Digital Library, Fulltext Databases, Digital Images, Electronic Texts, TIFF, JPEG, SGML, WWW, Information Retrieval, Research Grants, Rare Books

The University of Virginia Library (UVA) is in the first year of a two-year project for 1996-1998 to create electronic texts of rare books and to compare the usage and costs of electronic texts with the usage and costs of original paper texts of rare books. Called the Early American Fiction (EAF) project, the work is focusing on e-texts of a well-defined and comprehensive collection of early American fiction derived from the two standard bibliographies of American fiction. Specific outcomes expected from the project are

electronic texts and images on the World Wide Web of 558 seminal volumes in early American literature
a model process, exportable to other libraries, for creating e-texts of rare books
measurement and analysis of usage and costs of the e-texts and of the originals on which they are based

In the U.S. and Canada the largest university libraries house over a million rare books. From the ancient library in Alexandria, Egypt, to the present time, preserving unique and rare books has been taken as a principle raison d'être of research libraries. But this objective is a costly part of the libraries' mission. At the University of Virginia in recent years it has cost eight times as much on average to acquire a rare book as an ordinary trade book. Because of security and preservation needs, maintenance of rare books is three times as expensive as of the other book collections. Security also means that physical access to rare books is necessarily restricted. As a result, last year the ratio of rare books used to total volumes in the rare books collection was .03, while the ratio in the general collections was .23 and in the undergraduate library 1.18. On average, 3% of the rare books collection was used, while each undergraduate library book was used more than once. And from the standpoint of the patron, usage of original rare books requires visiting geographical locations to use physical objects, just as 2,000 years ago in the great library of Alexandria.

The World Wide Web offers the possibility of greatly expanded access to computer versions of rare books. The electronic versions offer the added value that every word in the rare books can be indexed and searched. It is possible in an online collection of early American fiction to find in seconds every instance of the word ``freedom'' for a study of fictional concepts of freedom, while in the original rare books such a search might take years. And while computer images of rare book pages alone can only serve as pointers to the rich actuality of the original physical artifacts, the combination of searchable text and high-resolution color page images provides a detailed and flexible view of the material to teacher and scholar alike.

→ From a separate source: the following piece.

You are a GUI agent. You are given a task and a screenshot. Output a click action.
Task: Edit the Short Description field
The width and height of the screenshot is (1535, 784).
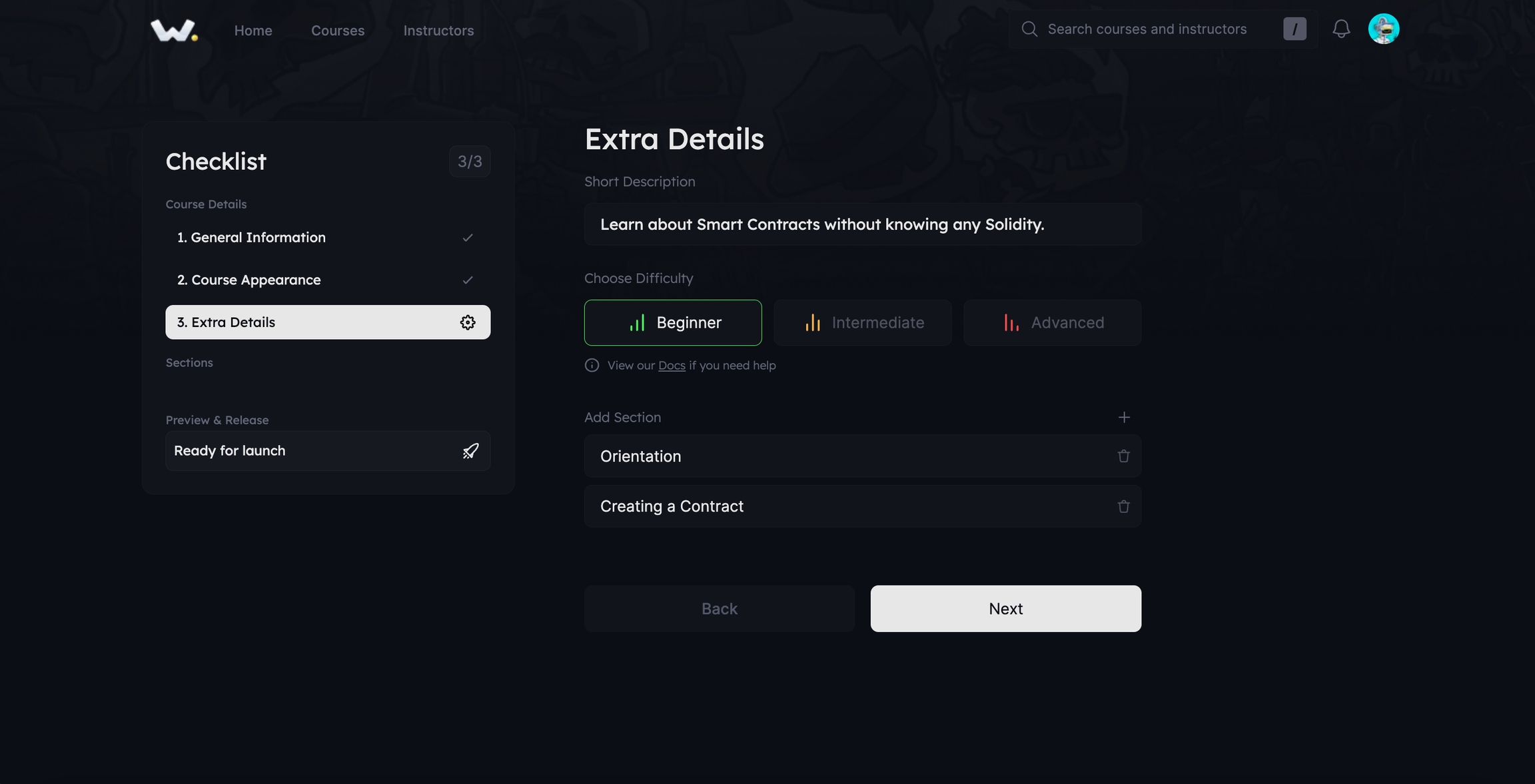(862, 224)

The UVA Early American Fiction project presents the opportunity to study scholarly use of original rare books and of their computer simulacra, and to determine the extent to which electronic texts of rare books can serve scholars. We expect to create an online collection, to focus on use by faculty and student scholars, and to obtain objective data supporting reliable comparisons of usage of e-texts with usage of original rare books.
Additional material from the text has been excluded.